Paulo Conde

Personal information
- Full name: Paulo Alexandre Conde de Matos
- Date of birth: 1 February 1969 (age 57)
- Place of birth: Luanda, Portuguese Angola (now Angola)
- Position: Midfielder

Senior career*
- Years: Team / Apps / (Gls)
- 1988–1989: Santacombadense
- 1989–1990: Trafaria
- 1991: Leng Ngan
- 1994–1995: Rubro Negro
- 1997: Lam Pak
- 2008: Vá Luen
- 2009: Hoi Fan
- 2010: Porto de Macau / 3 / (0)
- 2011: Benfica de Macau
- 2012: Ka I
- 2013: Artilheiros
- 2014: Casa de Portugal

International career^{‡}
- 1996: Macau / 2 / (1)

= Paulo Conde =

Association football player

Paulo Alexandre Conde de Matos (born 1 December 1969), known as Paulo Conde, is a retired footballer. Born in Angola prior to its becoming independent from Portugal, he moved first to the metropole and then to Macau, which was Portuguese as well (now a special administrative region of China).
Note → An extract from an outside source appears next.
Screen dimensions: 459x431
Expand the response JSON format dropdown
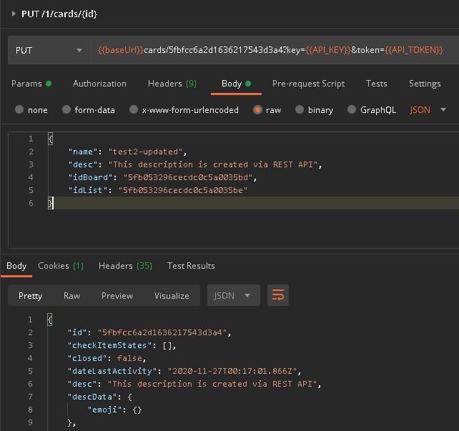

Being there, he has played for the senior Macau national team.

==Personal life==
Conde is the father of Macanese footballer Alexandre Matos and the two featured in the same league game for Windsor Arch Ka I in 2012; a 1–0 win over Lam Pak. However they were not on the pitch at the same time, as Conde had been substituted at half time, and Matos came on in the 87th minute.